Resignation announcement is specifically highlighted as a problematic area of such “partial truth” disclosure.
HKEx echoes the concern of the Accounting and Financial Reporting Council (AFRC) that “disagreement over audit fees” has been used as a generic reason to hide deeper underlying, material undisclosed issues that led to auditor resignations.
AFRC issued an open letter to Public Interest Entity Auditors and members of Audit Committees earlier this year. Out of 56 auditor resignations for the period from 1 November to 31 December 2022, AFRC found that generic statements on disagreement over audit fees remain the predominant reason for the changes. However, given auditors should have, during the period, commenced works for the December 2022 year-end with fees agreed in advance, AFRC is unconvinced of the stated reasons.
AFRC is also concerned that there has been a growing number of listed entities using “corporate governance considerations - rotation of firms” as a reason for auditor resignations. It says proper rotation should take place at the time of AGM and not in the middle of the cycle.
AFRC urges outgoing auditors to disclose in detail in their resignation letters significant matters or audit issues, resolved or unresolved, that led to their resignations; and reminds audit committees that it is their duty to ensure the circumstances leading to the auditor’s resignation and the basis of selecting the incoming auditor are sufficiently disclosed.
HKEx has also become increasingly sceptical about issuers’ generic statements on auditor resignations.
As HKEx explains, the impossibility of agreeing an audit fee may have arisen because the auditor has identified high-risk, problematic areas of concern in the audit which the issuer appears reluctant to address. In such cases, a resignation announcement referring only to the superficial reason is at best unhelpful, and may – by virtue of the important information that has not been disclosed – be misleading or deceptive, rendering disciplinary action and public sanctions necessary.

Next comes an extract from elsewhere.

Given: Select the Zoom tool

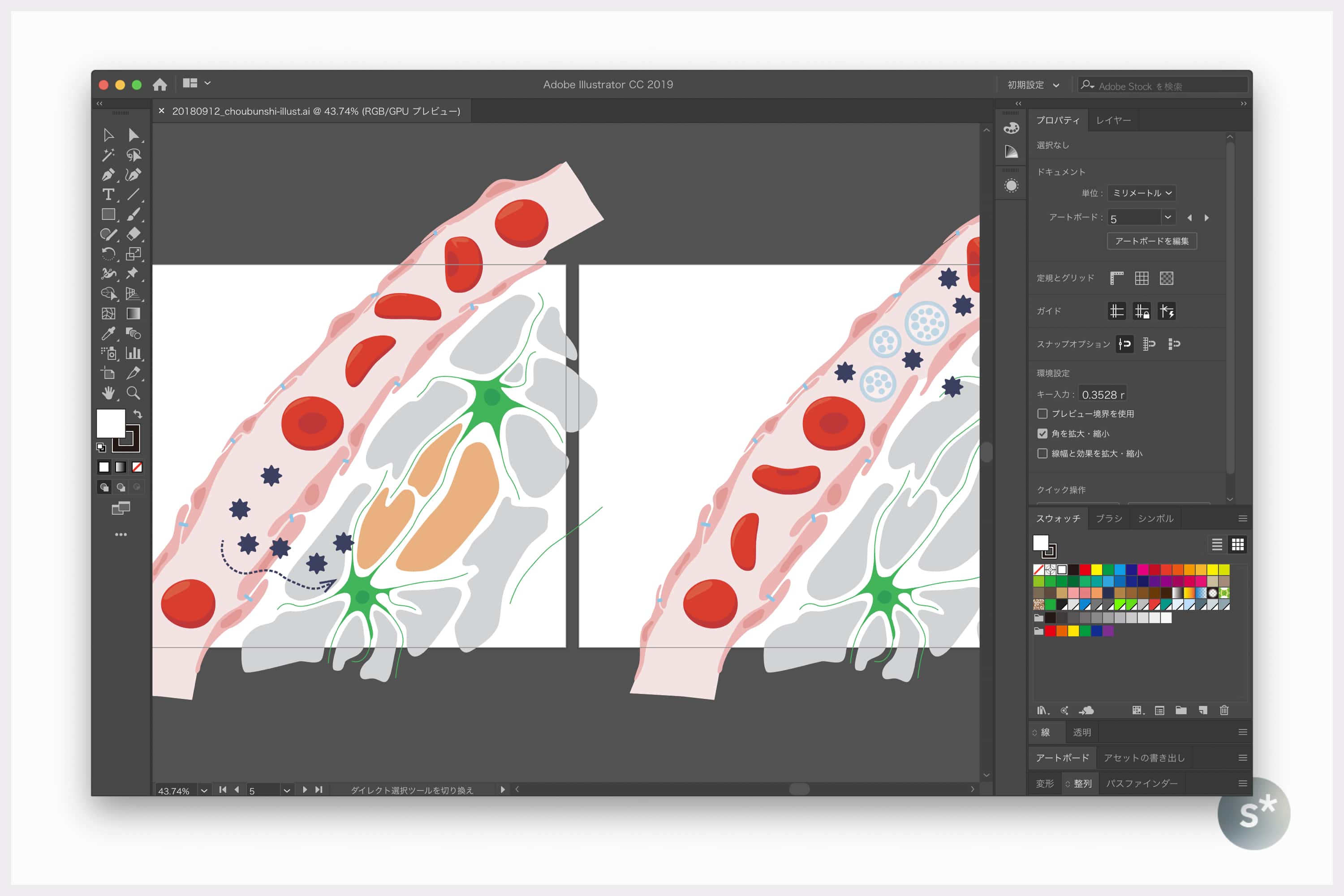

Directors should further be reminded that it is a criminal offence under the Securities and Futures Ordinance to provide false or misleading information in a material particular. In the matter of DBA Telecommunication (Asia) Holdings Limited  HKCFI 653, the former chief financial officer was disqualified for six years for allowing publication of the company’s results announcement which contained a false or misleading statement – despite knowing at the time of publication there were still outstanding audit works and the auditor had not given its agreement.
While it may be tempting to make a generic “partial truth” disclosure to avoid addressing sensitive matters, or to buy time – such as attributing a delay in the publication of audited results to the Covid-19 pandemic – directors must ensure they take care to fully discharge their duties.